++++ Source records

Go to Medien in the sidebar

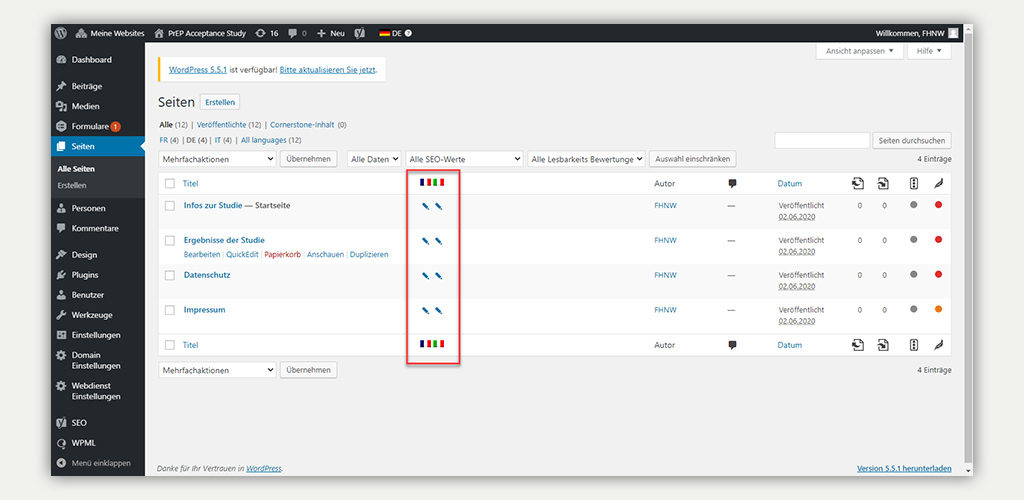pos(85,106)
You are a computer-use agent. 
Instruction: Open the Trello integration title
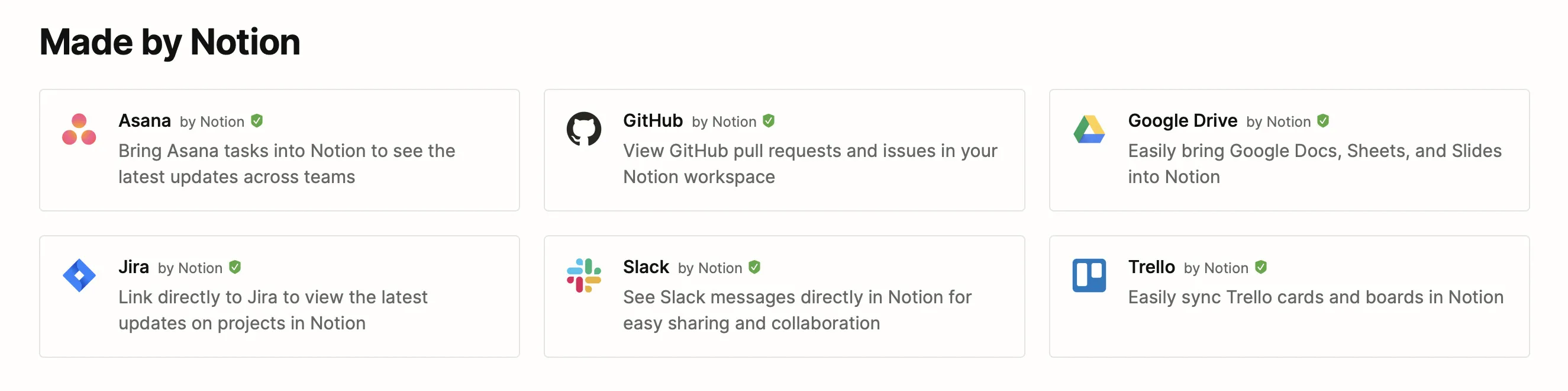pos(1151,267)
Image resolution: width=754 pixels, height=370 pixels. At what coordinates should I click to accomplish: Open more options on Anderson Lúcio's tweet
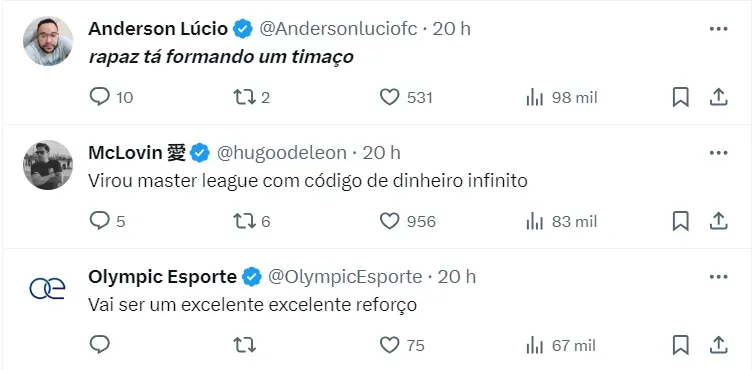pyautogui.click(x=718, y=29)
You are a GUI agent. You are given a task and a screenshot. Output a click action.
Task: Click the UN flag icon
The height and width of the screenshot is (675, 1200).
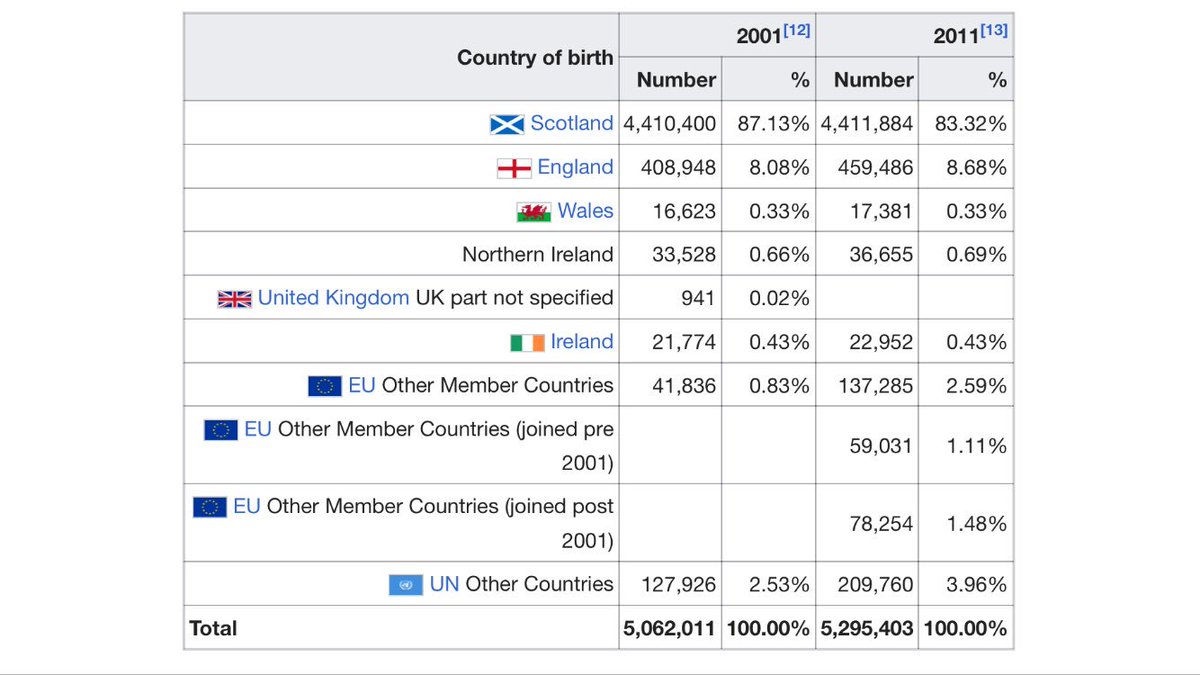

++++++++

• _What is asked_
Extract every line of text from all the rows above, reproducing each one verbatim. Leave the pictures out of your answer.

• _The response_
Go to Medien in the sidebar

pos(85,106)
You are a computer-use agent. 
Instruction: Open the Trello integration title
pos(1151,267)
Image resolution: width=754 pixels, height=370 pixels. At what coordinates should I click to accomplish: Open more options on Anderson Lúcio's tweet
pyautogui.click(x=718, y=29)
You are a GUI agent. You are given a task and a screenshot. Output a click action.
Task: Click the UN flag icon
The height and width of the screenshot is (675, 1200).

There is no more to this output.